■ **RECORD SET**:
+++++
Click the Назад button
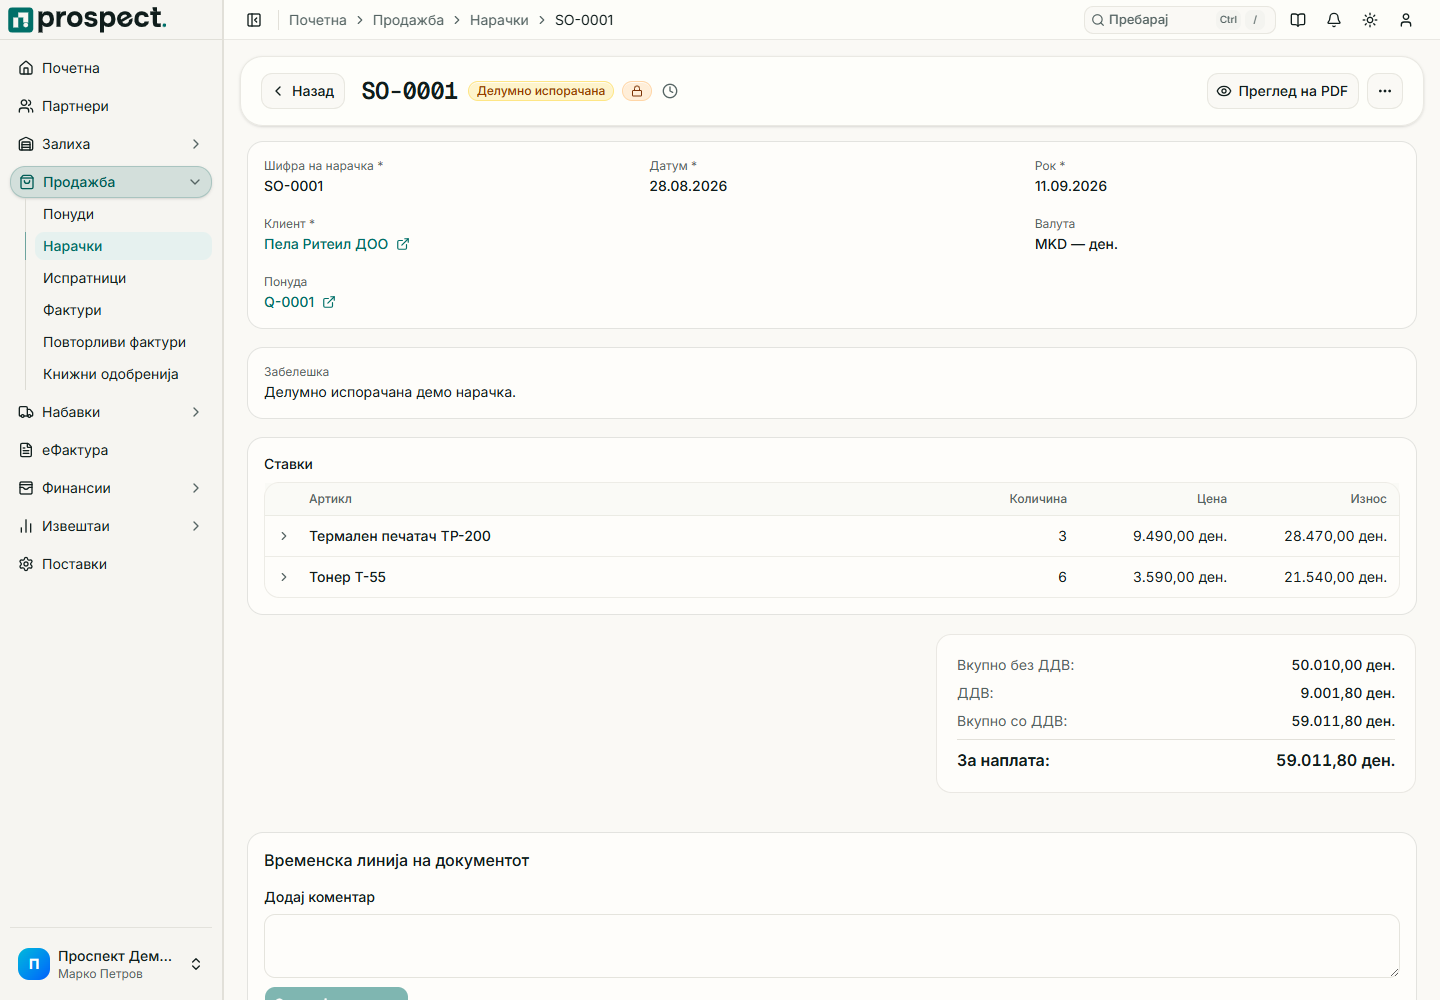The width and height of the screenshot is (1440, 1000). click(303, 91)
+++++
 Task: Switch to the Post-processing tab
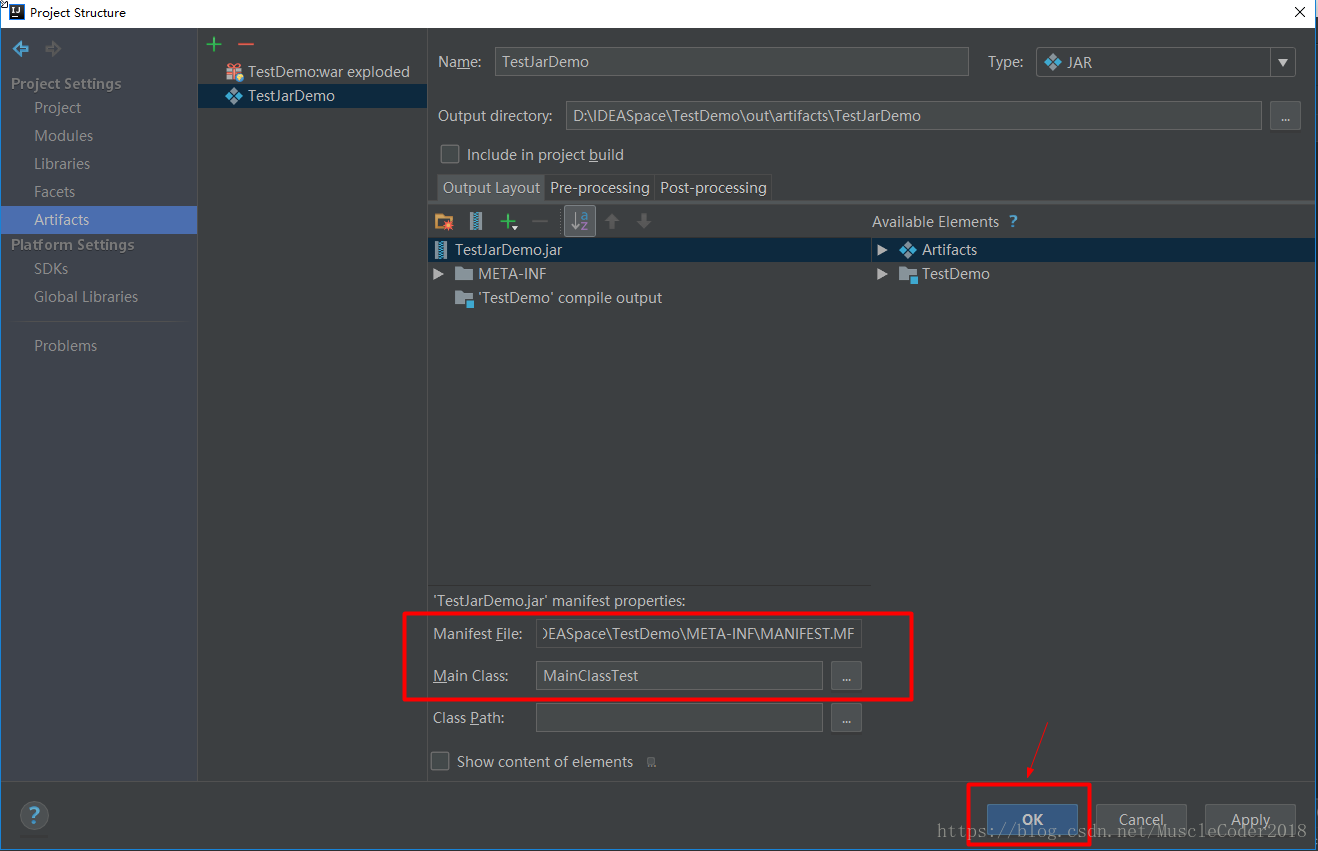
+++++
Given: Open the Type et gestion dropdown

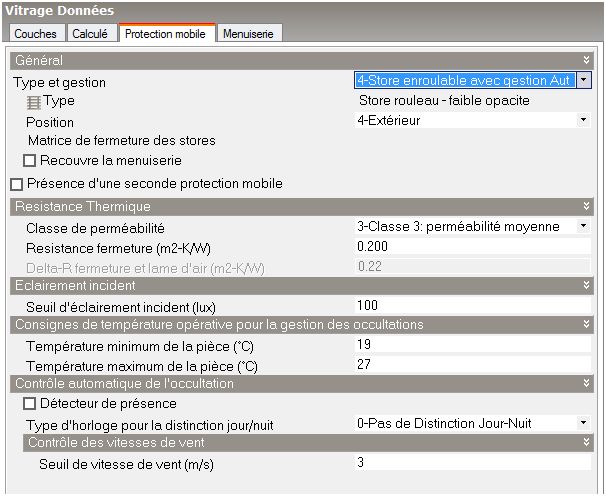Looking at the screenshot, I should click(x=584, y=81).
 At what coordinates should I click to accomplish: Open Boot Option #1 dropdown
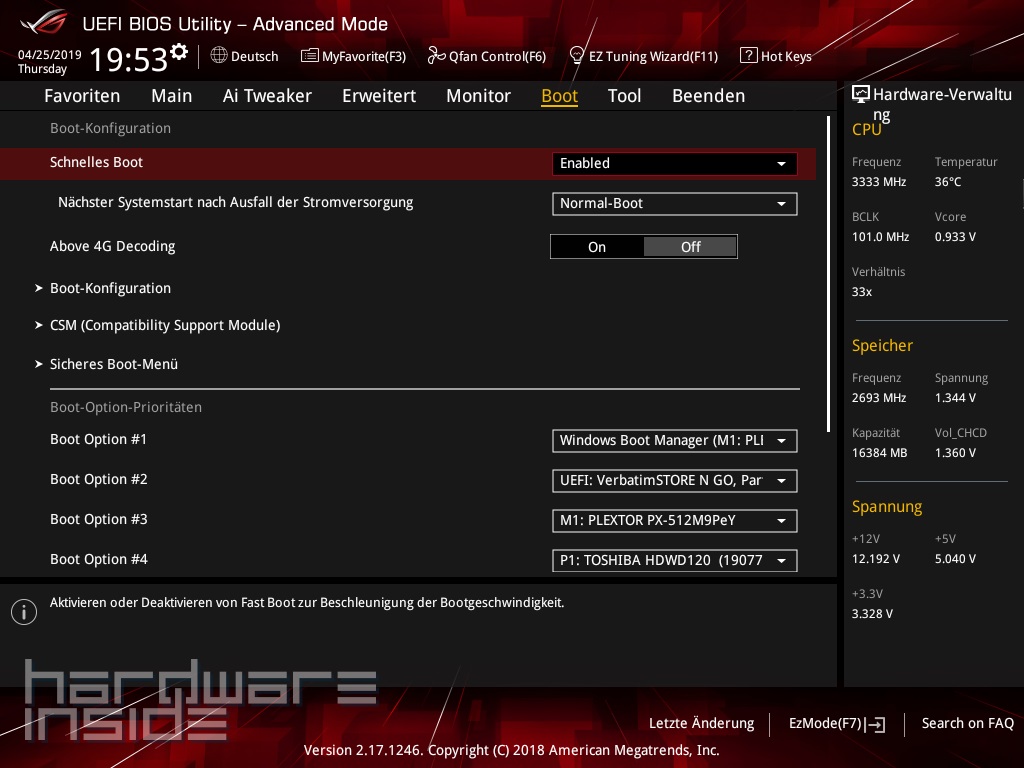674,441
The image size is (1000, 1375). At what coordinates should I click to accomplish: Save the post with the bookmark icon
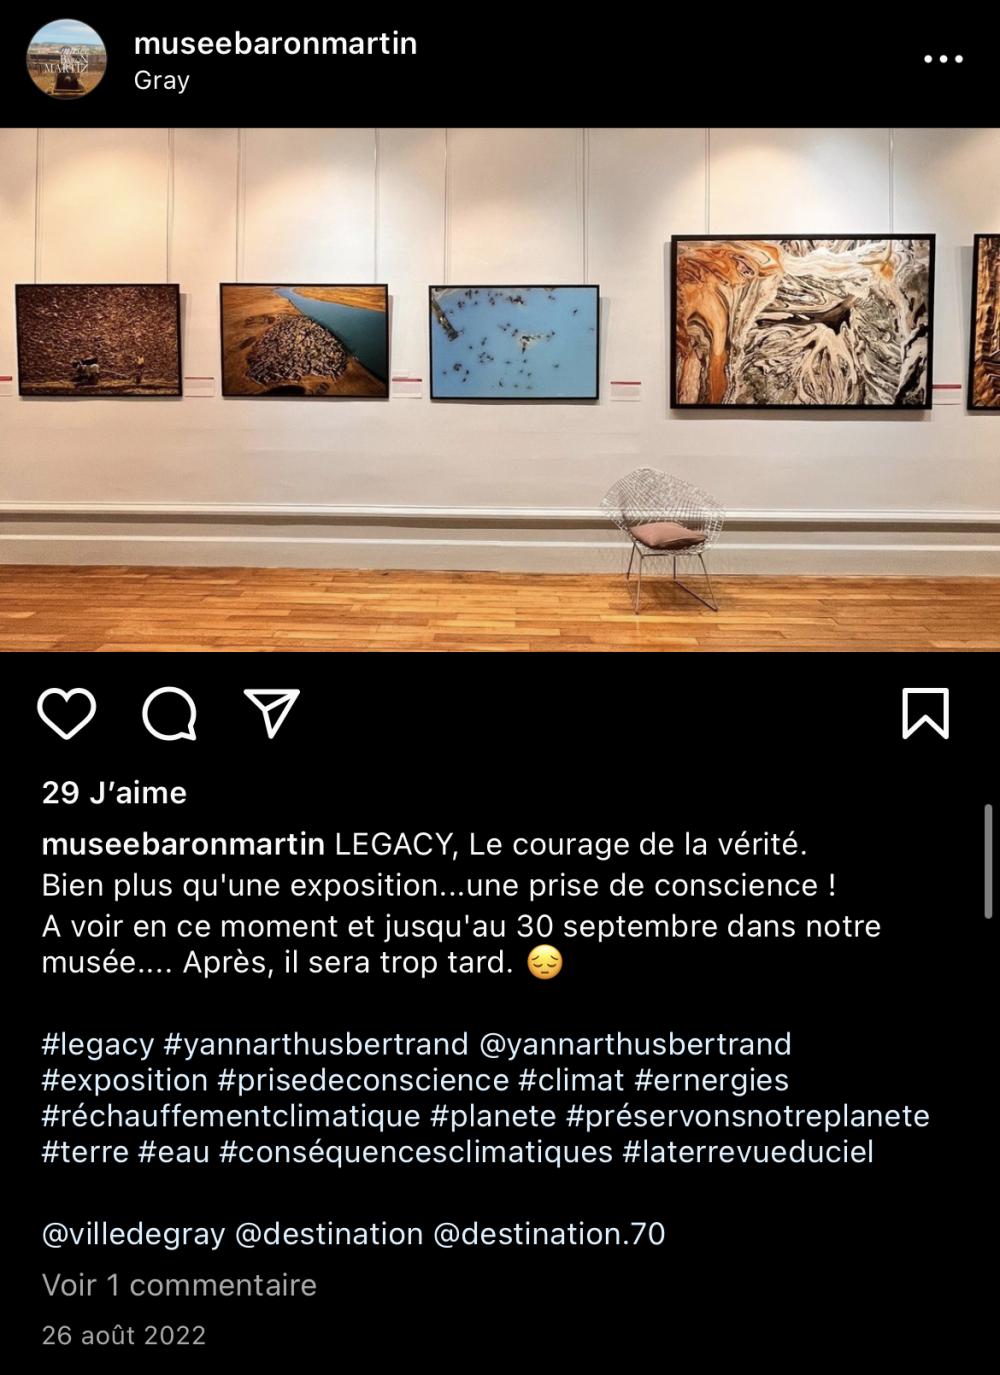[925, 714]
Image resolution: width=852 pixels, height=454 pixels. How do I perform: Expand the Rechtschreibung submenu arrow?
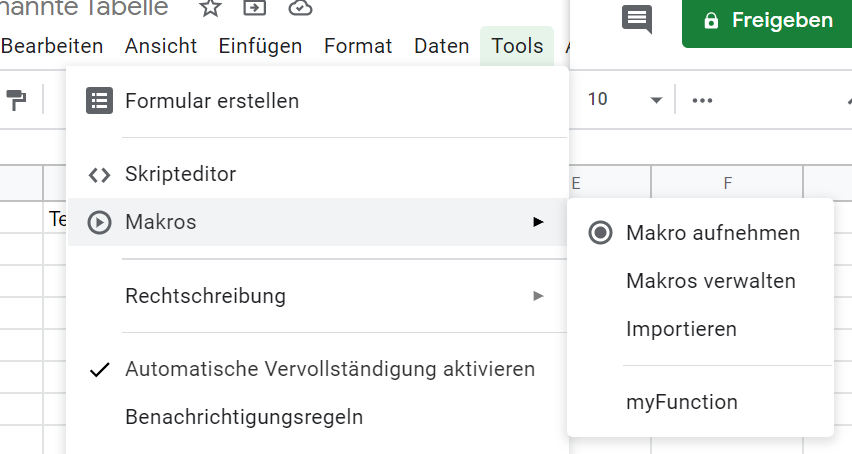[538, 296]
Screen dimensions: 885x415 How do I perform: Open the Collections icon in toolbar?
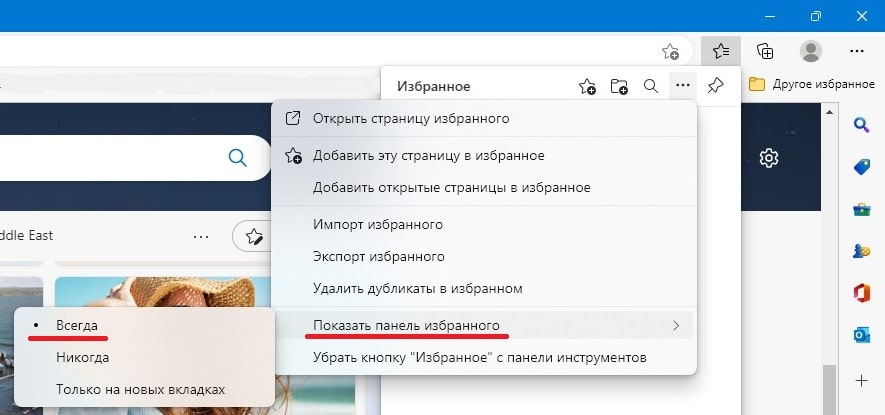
+++++
■ **YOUR INSTRUCTIONS**: Return exactly the lines of the material above, starting at the line containing "Image resolution: width=852" and finishing at the line containing "Screen dimensions: 885x415", without any pictures.

■ **EXERCISE RESPONSE**:
Image resolution: width=852 pixels, height=454 pixels. How do I perform: Expand the Rechtschreibung submenu arrow?
[538, 296]
Screen dimensions: 885x415 How do I perform: Open the Collections icon in toolbar?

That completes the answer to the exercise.